Rewrite the listing from the line that has "Task: Click the Баррикадная" through the line that has "Looking at the", replacing "Viewport" with "Screen size" and leaving everything else as it is.

* THE RECORDS *
○ ○ ○ ○ ○ ○ ○

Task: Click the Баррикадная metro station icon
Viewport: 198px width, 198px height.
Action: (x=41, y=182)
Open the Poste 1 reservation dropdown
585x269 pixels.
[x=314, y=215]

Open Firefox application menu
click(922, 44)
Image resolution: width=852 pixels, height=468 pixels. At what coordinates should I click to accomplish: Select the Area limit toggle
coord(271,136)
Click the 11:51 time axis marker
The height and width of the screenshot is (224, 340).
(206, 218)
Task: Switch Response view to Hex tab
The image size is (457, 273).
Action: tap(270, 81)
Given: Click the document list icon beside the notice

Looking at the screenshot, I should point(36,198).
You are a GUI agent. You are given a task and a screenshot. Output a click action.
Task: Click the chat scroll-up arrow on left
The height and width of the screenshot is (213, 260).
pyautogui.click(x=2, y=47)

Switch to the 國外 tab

○ ○ ○ ○ ○ ○ ○

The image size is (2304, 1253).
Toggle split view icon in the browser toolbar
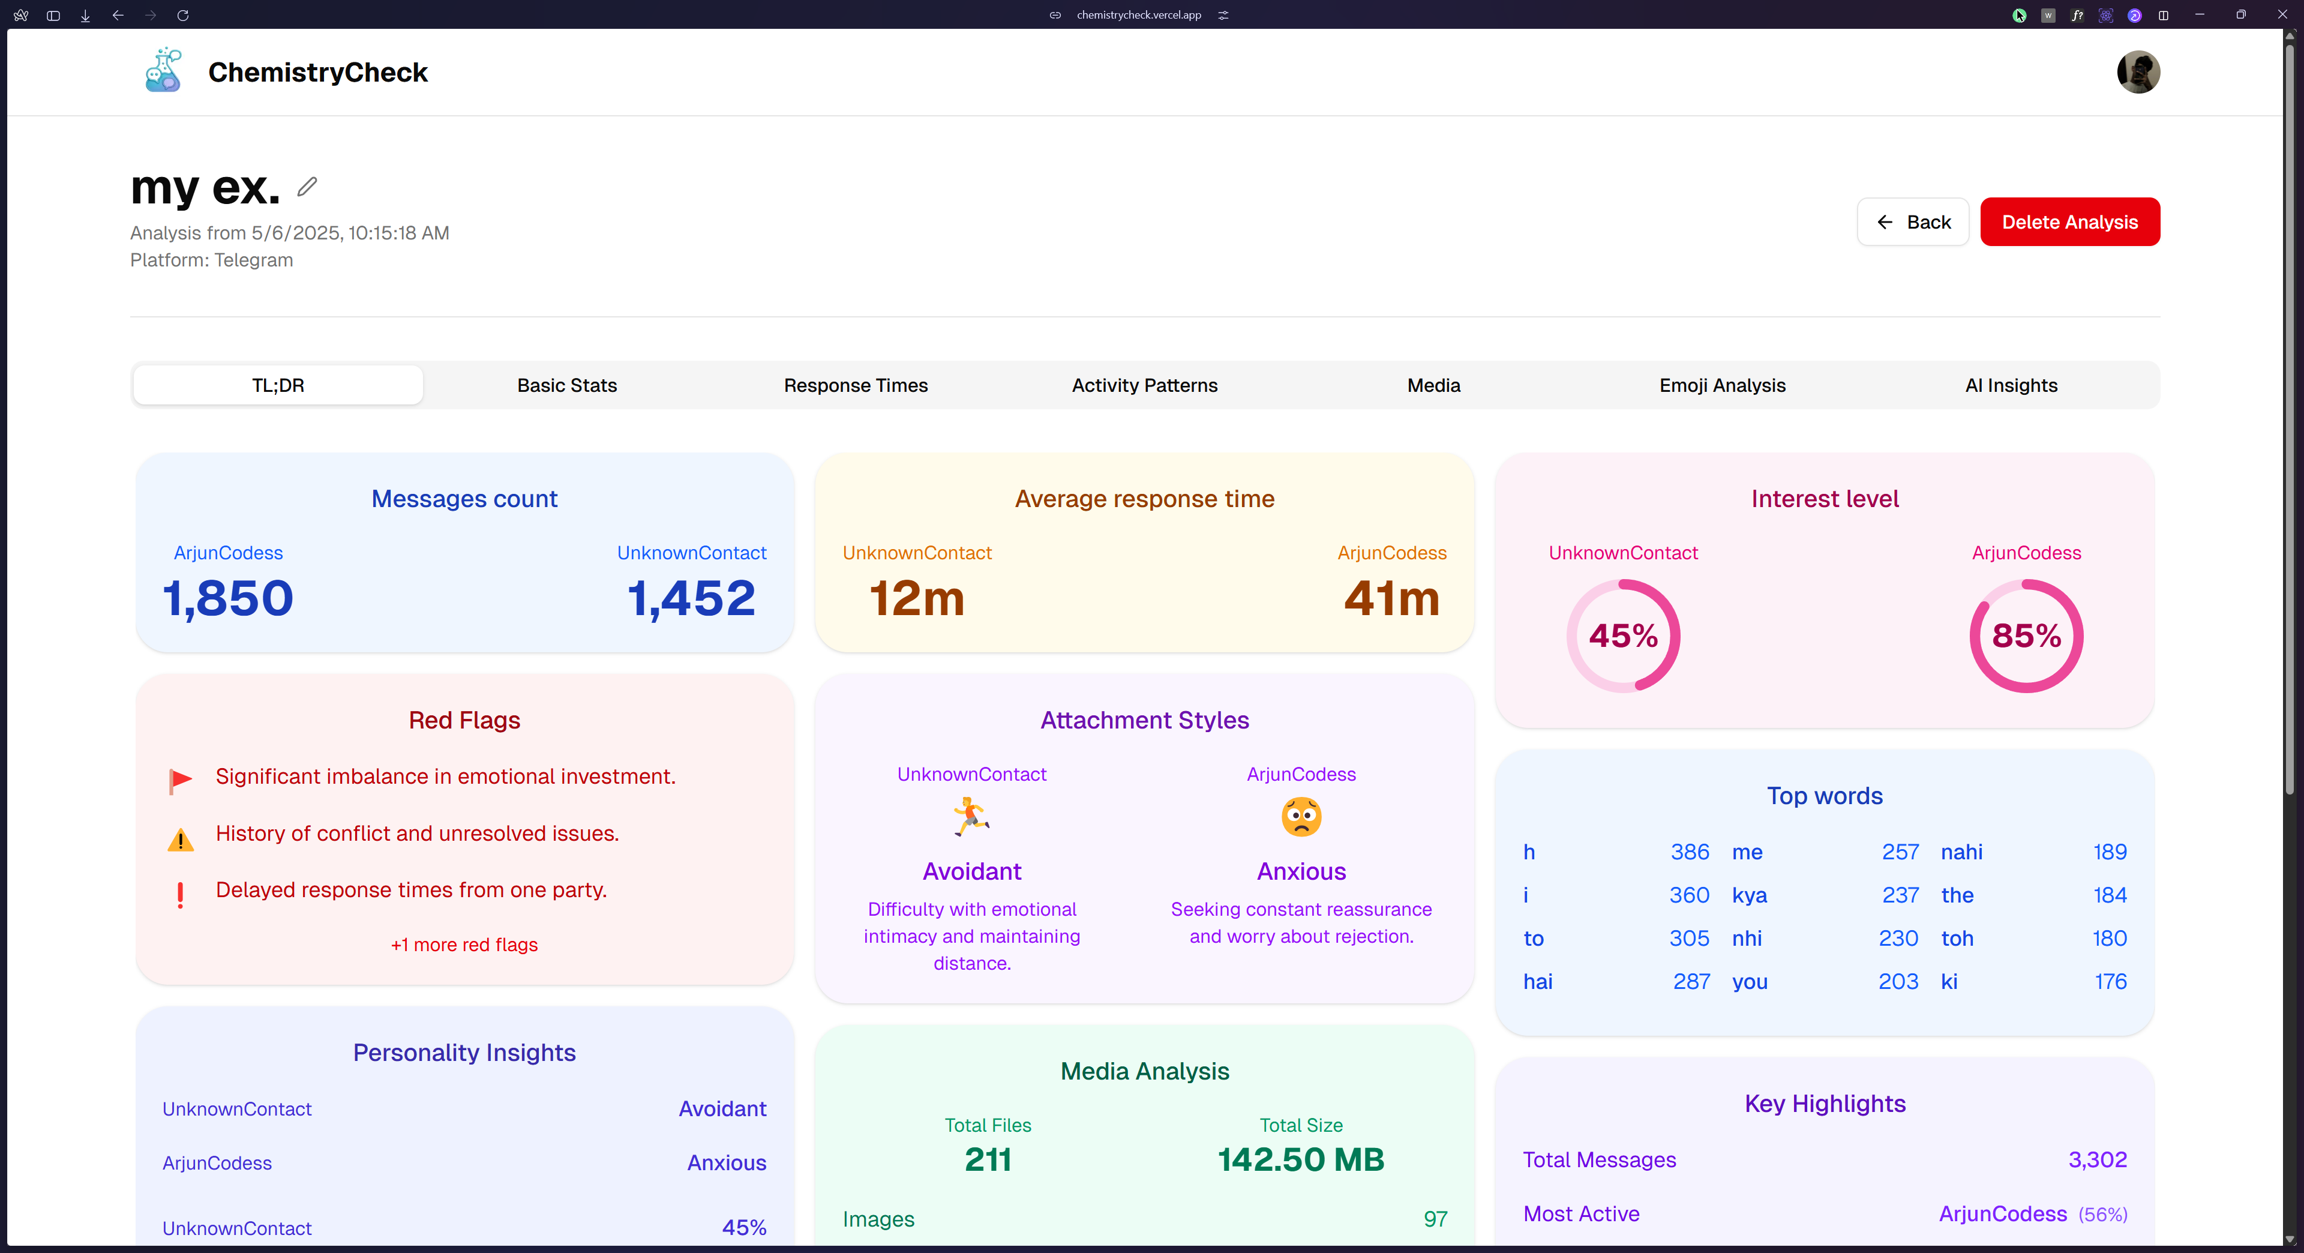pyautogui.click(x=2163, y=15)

○ ○ ○ ○ ○ ○ ○

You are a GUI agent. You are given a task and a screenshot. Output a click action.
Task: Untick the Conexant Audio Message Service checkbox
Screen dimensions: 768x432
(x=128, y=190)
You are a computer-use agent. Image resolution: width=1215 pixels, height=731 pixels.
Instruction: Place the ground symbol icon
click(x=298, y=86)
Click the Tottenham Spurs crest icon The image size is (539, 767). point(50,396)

○ ○ ○ ○ ○ ○ ○

* TASK SOLUTION *
Task: Click the Баррикадная metro station icon
Screen size: 198px width, 198px height.
Action: (x=41, y=182)
Open the Poste 1 reservation dropdown
585x269 pixels.
[x=314, y=215]

Open Firefox application menu
click(922, 44)
Image resolution: width=852 pixels, height=468 pixels. At what coordinates should I click to accomplish: Select the Area limit toggle
coord(271,136)
Click the 11:51 time axis marker
The height and width of the screenshot is (224, 340).
(206, 218)
Task: Switch Response view to Hex tab
The image size is (457, 273).
Action: tap(270, 81)
Given: Click the document list icon beside the notice

Looking at the screenshot, I should point(36,198).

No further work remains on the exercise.